**What is required:**
Can you lay out every line of the records below as a Markdown table with columns named Row and Line, numbering the rows, skipping blank lines, and leaving the pictures out?

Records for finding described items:

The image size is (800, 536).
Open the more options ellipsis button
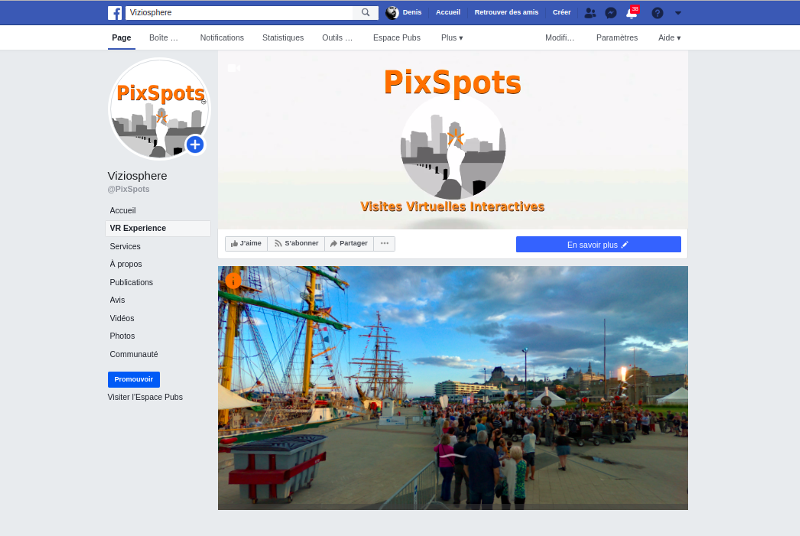pyautogui.click(x=384, y=243)
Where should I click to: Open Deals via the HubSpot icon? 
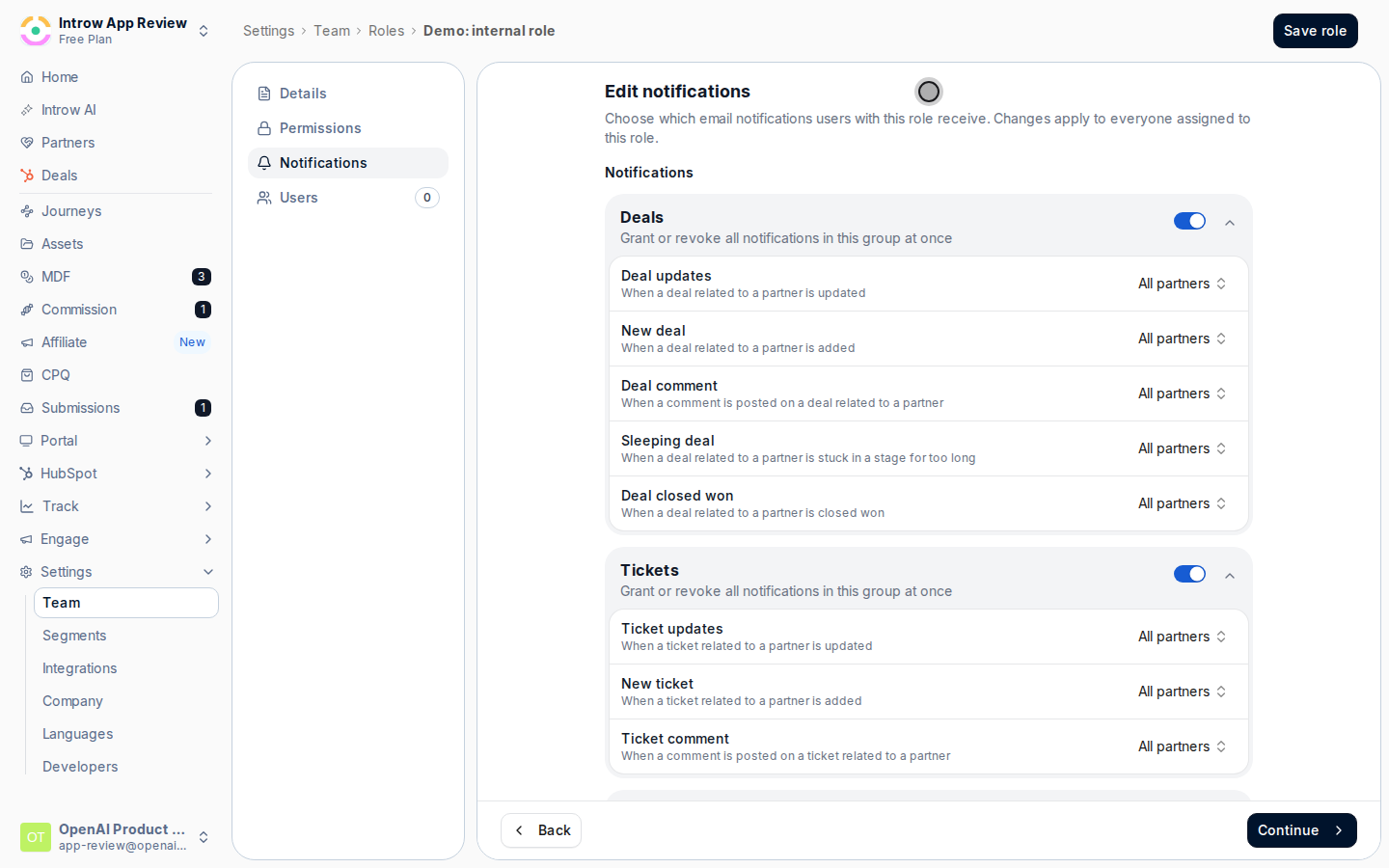(27, 176)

**Finished exercise:**
| Row | Line |
|---|---|
| 1 | The image size is (800, 536). |
| 2 | Open the more options ellipsis button |
| 3 | pyautogui.click(x=384, y=243) |
| 4 | Where should I click to: Open Deals via the HubSpot icon?  |
| 5 | (27, 176) |